The answer must be every line from the entries below that contains "computer".

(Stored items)
-=-=-=-=-

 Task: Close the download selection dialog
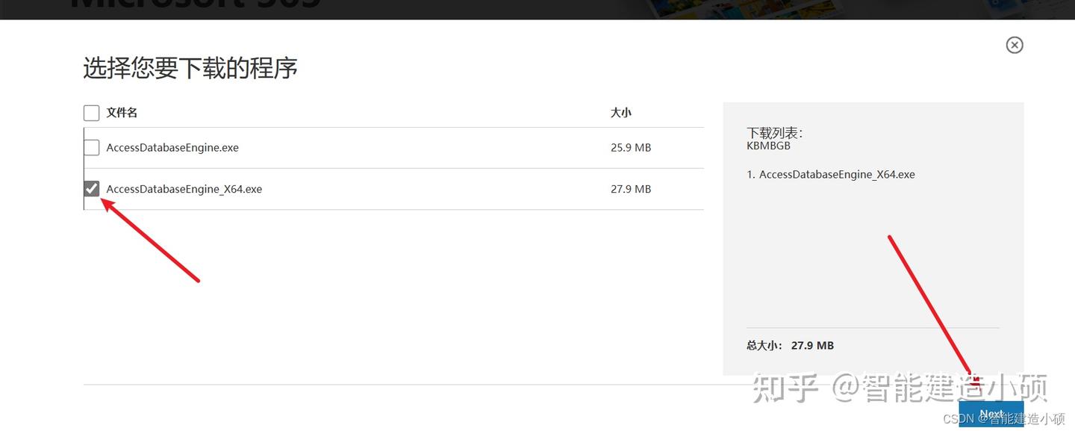click(1015, 45)
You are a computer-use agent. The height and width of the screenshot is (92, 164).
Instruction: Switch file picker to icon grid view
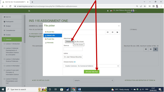[x=108, y=32]
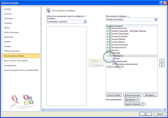Select Barre d'outils Accès rapide category

pos(16,60)
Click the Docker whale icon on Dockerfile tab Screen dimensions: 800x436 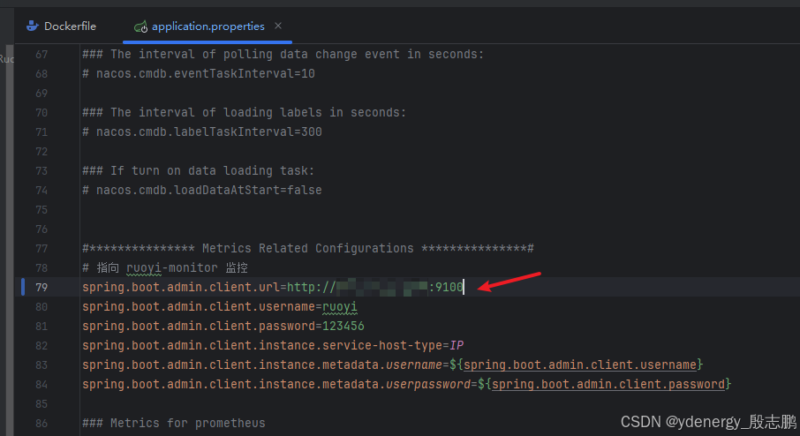pos(33,26)
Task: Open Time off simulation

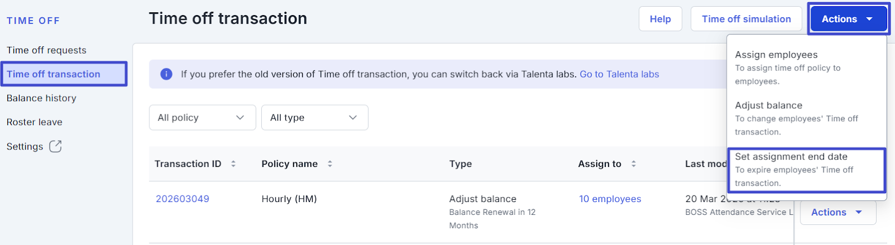Action: [746, 19]
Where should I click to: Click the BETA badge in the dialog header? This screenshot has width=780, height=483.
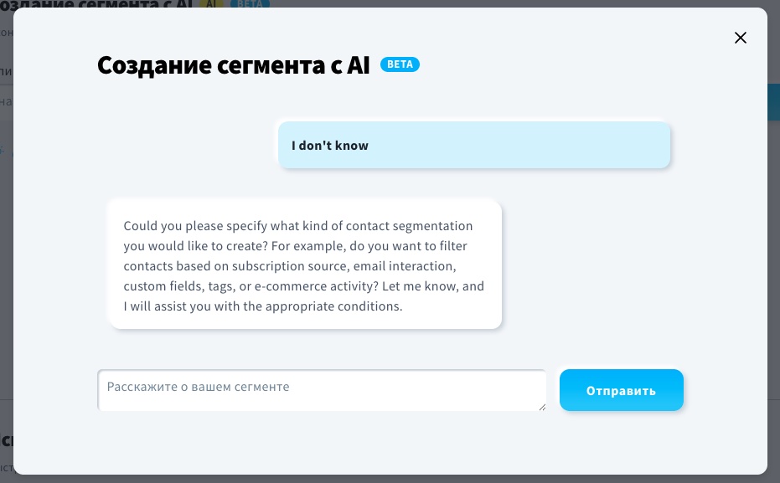coord(400,64)
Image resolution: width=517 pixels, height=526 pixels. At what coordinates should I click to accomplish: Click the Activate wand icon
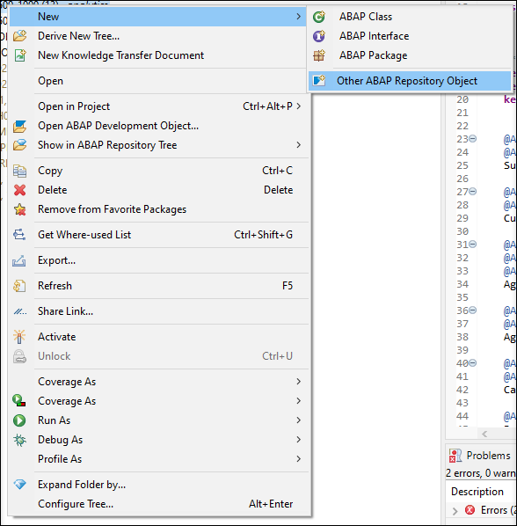tap(19, 337)
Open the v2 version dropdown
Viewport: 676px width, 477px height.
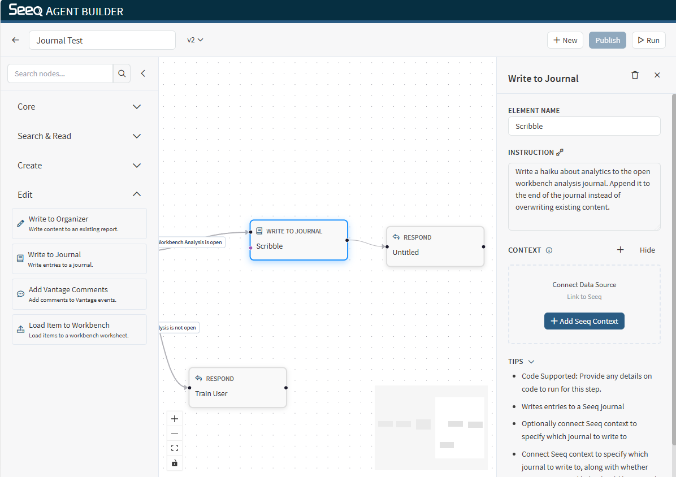pyautogui.click(x=195, y=40)
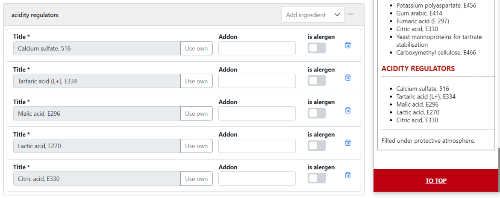
Task: Choose Use own for Malic acid
Action: pyautogui.click(x=196, y=114)
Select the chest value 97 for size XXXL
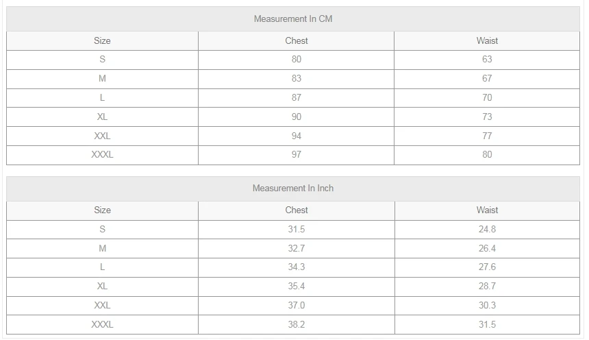 (297, 155)
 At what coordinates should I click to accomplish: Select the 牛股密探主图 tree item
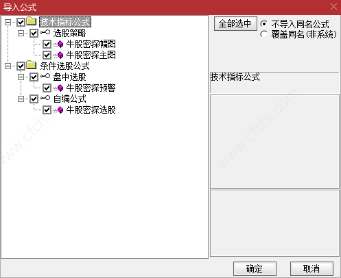pos(91,55)
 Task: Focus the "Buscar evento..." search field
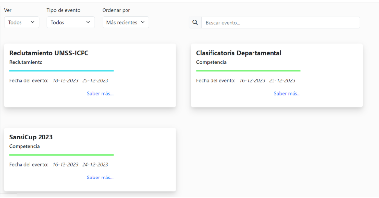tap(280, 22)
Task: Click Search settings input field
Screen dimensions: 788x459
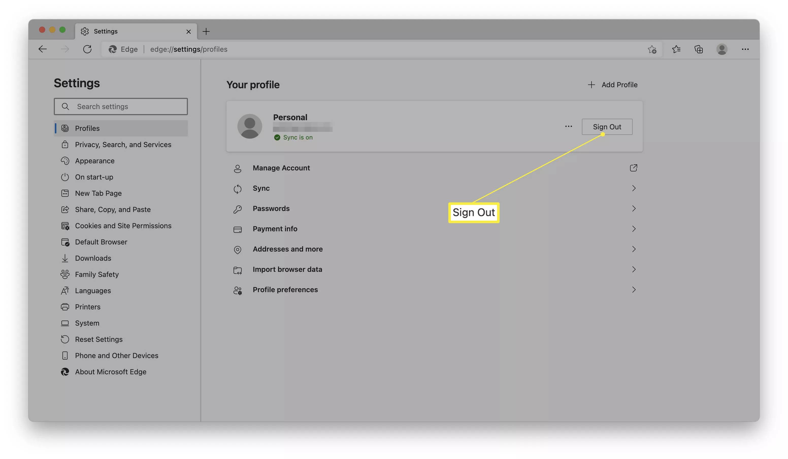Action: [x=121, y=106]
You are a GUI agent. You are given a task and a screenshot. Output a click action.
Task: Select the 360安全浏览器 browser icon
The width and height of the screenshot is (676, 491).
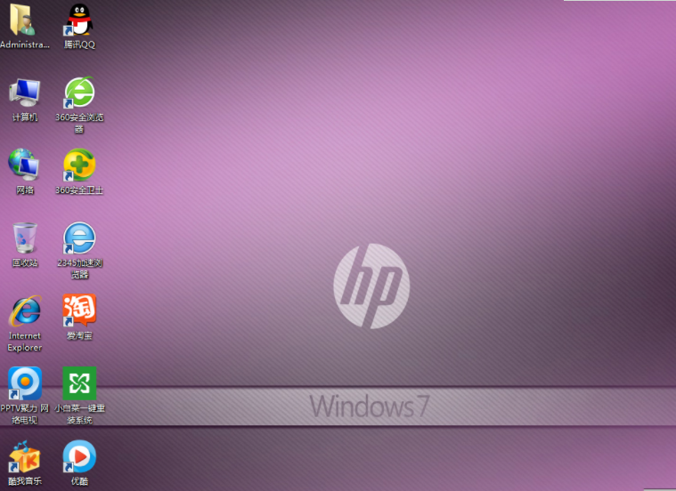click(79, 92)
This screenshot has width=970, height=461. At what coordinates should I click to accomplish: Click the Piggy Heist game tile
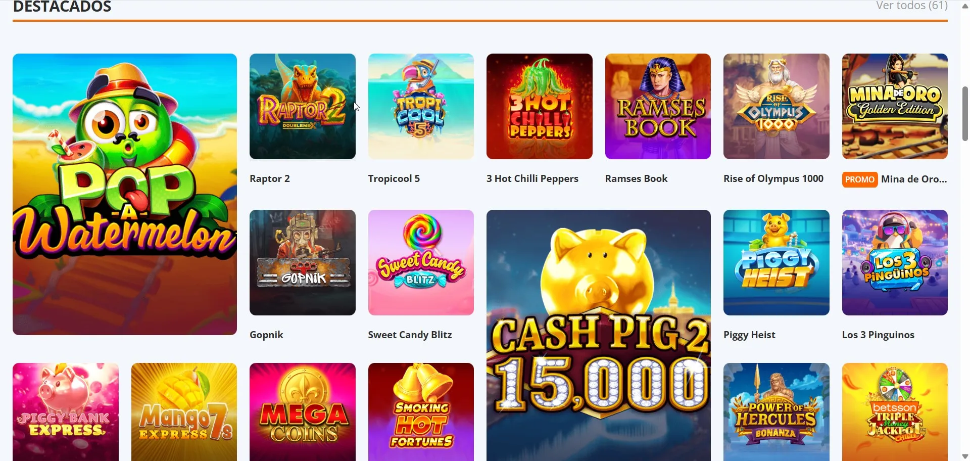pyautogui.click(x=776, y=263)
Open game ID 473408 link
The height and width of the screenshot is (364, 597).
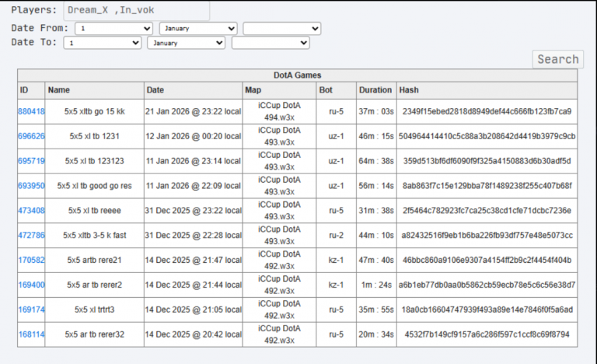click(31, 211)

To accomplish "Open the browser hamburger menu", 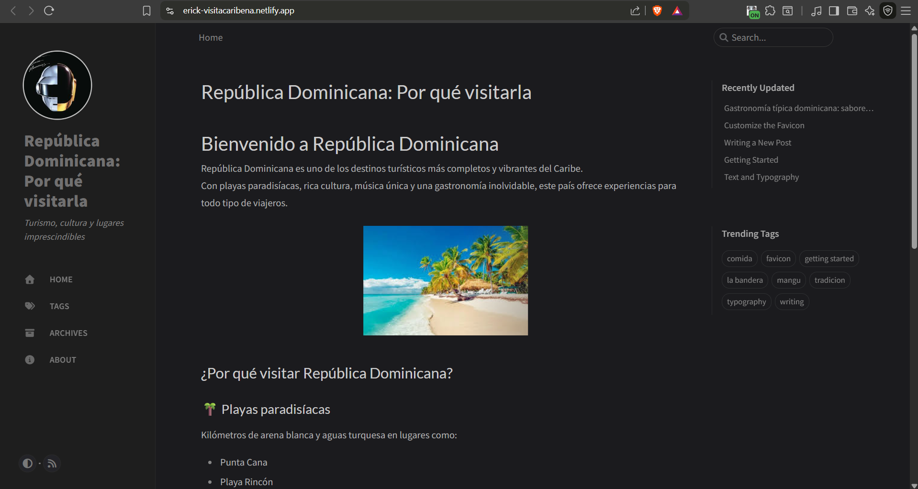I will tap(906, 11).
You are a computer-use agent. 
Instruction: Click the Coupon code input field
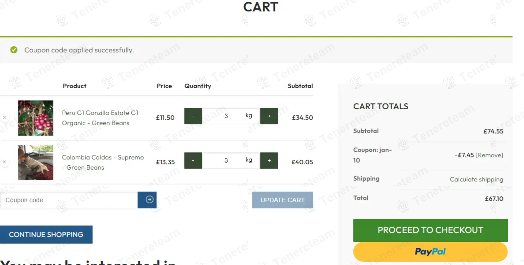[69, 200]
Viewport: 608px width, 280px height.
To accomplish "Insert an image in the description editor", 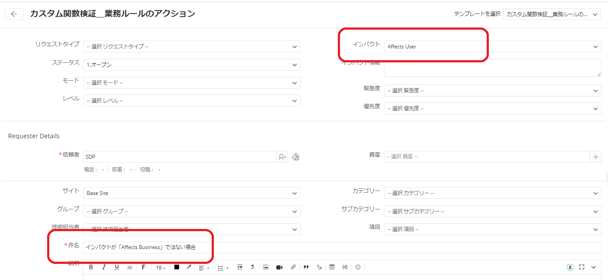I will point(265,267).
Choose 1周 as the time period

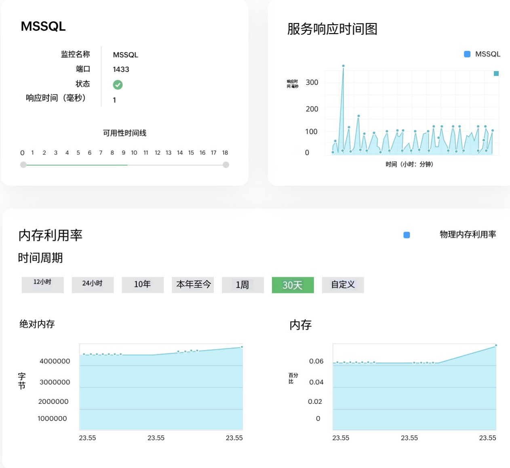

-=-=-=-=-

◆ **EXERCISE SOLUTION**:
You are a computer-use agent. The height and width of the screenshot is (92, 164).
You are a computer-use agent. 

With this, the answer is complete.